» EXERCISE DIRECTIONS: Continue the forum discussion below on whether a mini filter can tell a file copy apart from an ordinary file read, starting after its final sentence.

--- TEXT PROVIDED ---

But, in trying to meet his needs for maybe 80% of the time (users using Windows Explorer for copy or searching?) does Explorer, or the file copy API, do anything unusual that could be detected in a mini filter vs an application just reading the file? I'm coming up blank.
Perhaps the trick is to study the output file instead! It should eventually get the same size as the input file (and also the same hash) Perhaps you can try to find this fenomen.
When you say “surely impossible“, I need to ask what assumptions you might be making. What is the probability of success? It is very difficult to do this with 100% accuracy, which no doubt makes you think it impossible.
The real question, I think, is whether some specific scenarios that have a high probability of occurring and whether those scenarios have a high enough probability make the effort worth it.
For example, your counter-example of random code. However, the more common cases would be using either APIs or command line tools. Walking the stack might allow some degree of certainty for the API case, and looking at process information could resolve the command line case. These might detect a high enough percent of cases to make it worth the effort to implement.

--- DATA SHOWN ---

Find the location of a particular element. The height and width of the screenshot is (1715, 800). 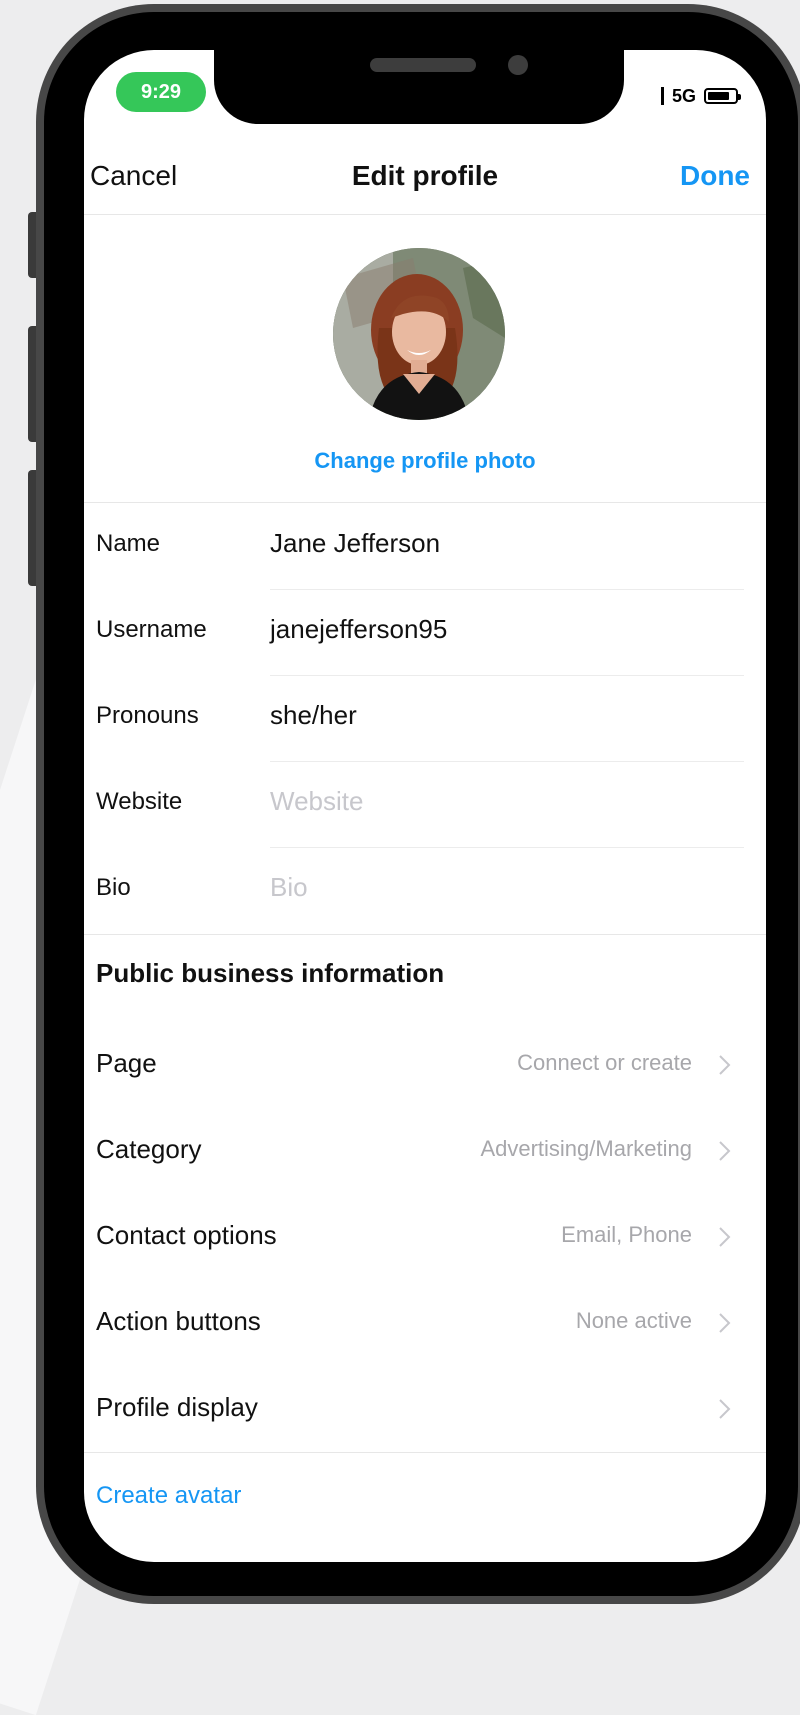

business-row-label: Category is located at coordinates (149, 1149).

---

» OUTPUT FOR THIS EXERCISE:
Accessing the user mode stack from kernel mode — in case the code in question is, in fact, kernel mode — adds a bit of complexity, but I suspect even that is doable
I guess it depends whether you need a marketing or an engineering solution....
But I'd spend some time looking at IO_COPY_CHUNK I have absolutely no experience of it and it might be on the wrong machine (client, not server) but it also might be interesting
They only have access to the server, not the client. I do already keep track of copied ranges so I can tell if the entire file was accessed, but a search could (should?) access the whole file to I would think.
I guess I think it's impossible to be 100% accurate, so I'm taking the approach you recommend by looking for how to do it in probable scenarios.
The copy is initiated on a client computer, and I can only see the server side, so APIs and stack walking won't help in this case, but maybe spying on the client process (Explorer.exe) during my investigations will give me some hints.
as you already know, there is no 100% proof positive way to determine the intent of an application when it opens a file handle. All you know for sure is that read access was requested and is allowed
The engineering solution to a situation like this is to use an heuristic. For a single handle open, and set of reads on that file, nothing can really be inferred. Both copy and search probably read the data sequentially, so if the IO pattern is not like that you can probably rule out either. Possibly the search application takes longer between reads, but that is hardly certain depending on the algorithm. Copying a single file will have a long delay between opening one handle and a handle for another file in the same directory, but copying a whole directory won't. Searching from windows explorer can't be done within a single file, so presumably it must open a bunch of handles.
Obviously the same considerations apply to recursion into sub-directories.
And these behaviours are subject to change between versions of windows explorer / other applications that do copying or searching.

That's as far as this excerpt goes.